The same question applies to the issue of mainstream news media ignoring or dismissing important information from myself and certain others, because we don't happen to "...KNOW SOMEBODY..." and because the mainstream news media "just happen" to find the facts "inconvenient" - so in Canada we currently have a "social construct" that contrives to cover everything up, and then exploits the coverups to punish people like myself and others FOR BEING RIGHT, and then exploiting the situation further by pretending that we don't know what we are talking about so as to create endless muddle and confusion for the purpose of being "able" to label us as "troublemakers", "anarchists" and all the rest of it, so as to prevent solutions to known problems - or alternatively to break us all down by turning us into imbeciles so as to "justify" applying that label to us.
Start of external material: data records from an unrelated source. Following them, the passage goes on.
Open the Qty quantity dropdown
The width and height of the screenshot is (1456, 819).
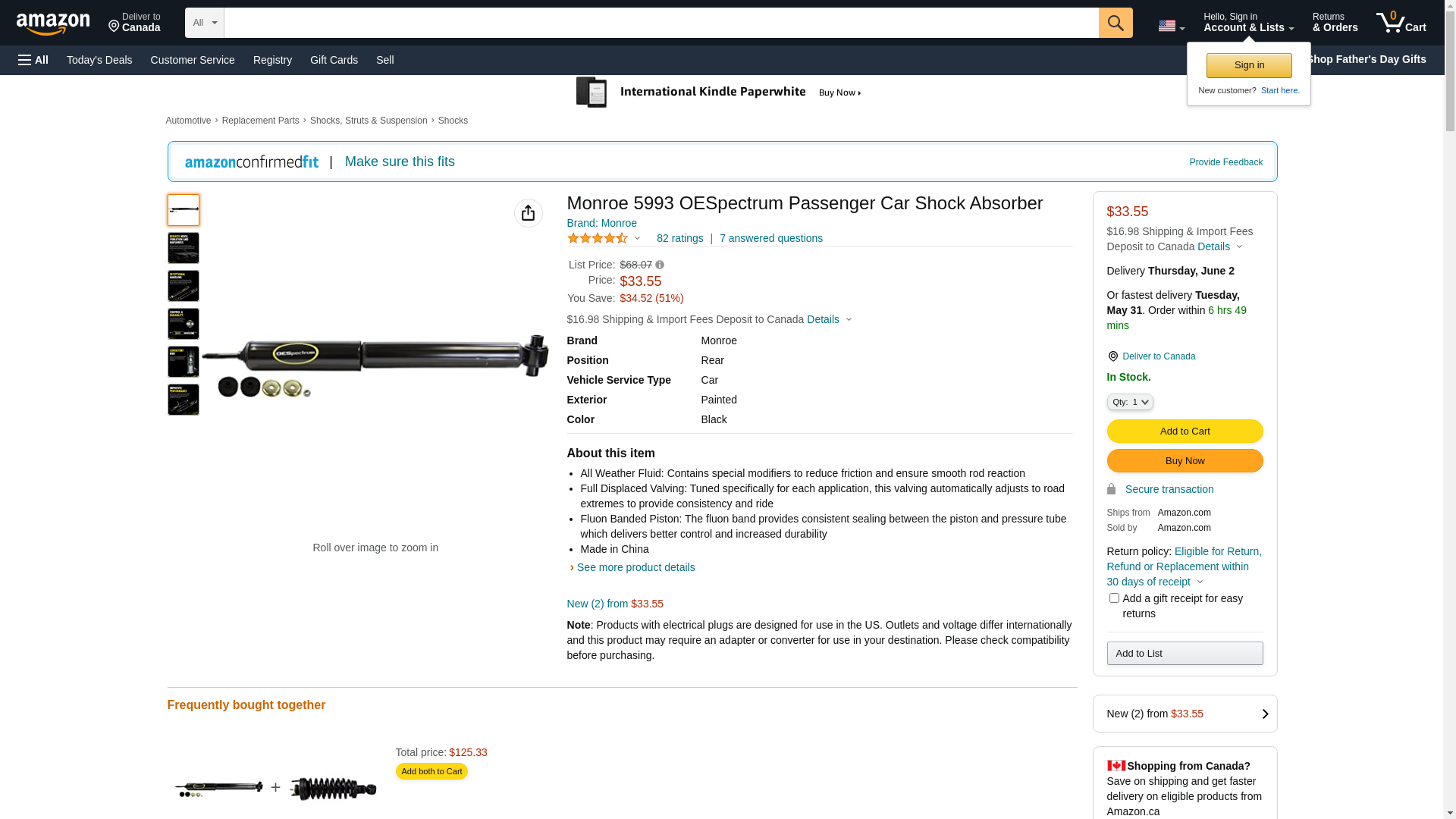(1130, 402)
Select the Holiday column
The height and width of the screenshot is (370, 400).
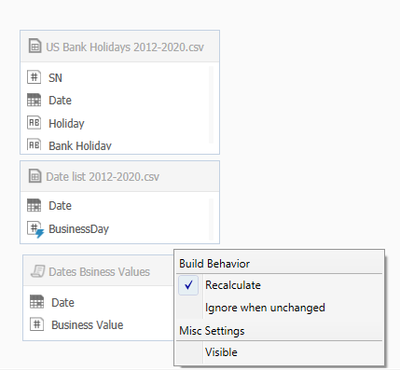tap(66, 123)
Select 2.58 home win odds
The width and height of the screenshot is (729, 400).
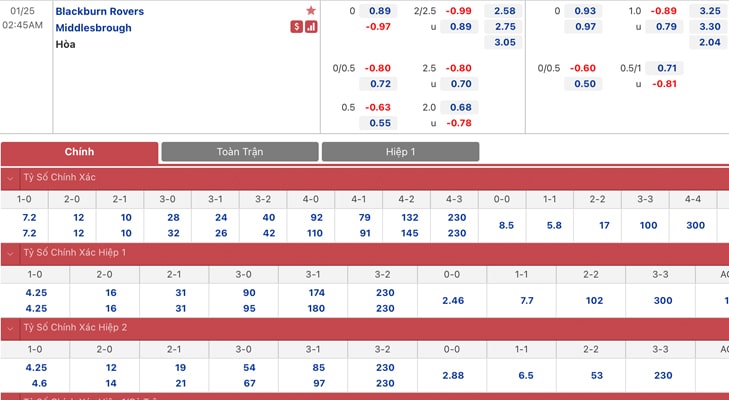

It's all snobbery based on money - supported by dirty office politics, popular disinformation, willfully-blind bureaucrats and corrupt lawyers - all hell-bent on maintaining the status quo for their own exclusive benefit.
The type of phenomenon that I referred to in my previous post is known as "gaslighting".
Reference: https://en.wikipedia.org/wiki/Gaslighting
Quote:-
"Gaslighting is a form of psychological manipulation that seeks to sow seeds of doubt in a targeted individual or in members of a targeted group, making them question their own memory, perception, and sanity. Using persistent denial, misdirection, contradiction, and lying, it attempts to destabilize the victim and delegitimize the victim's belief.[1][2] "
I'm sorry, but any and all Canadians who believe in this type of behaviour at the expense of myself and others are just "sucking up" to their own little office cliques and their little social cliques at the expense of everybody else.
There is an additional dimension to it: willfull ignorance, backed by peer support for it within those little cliques.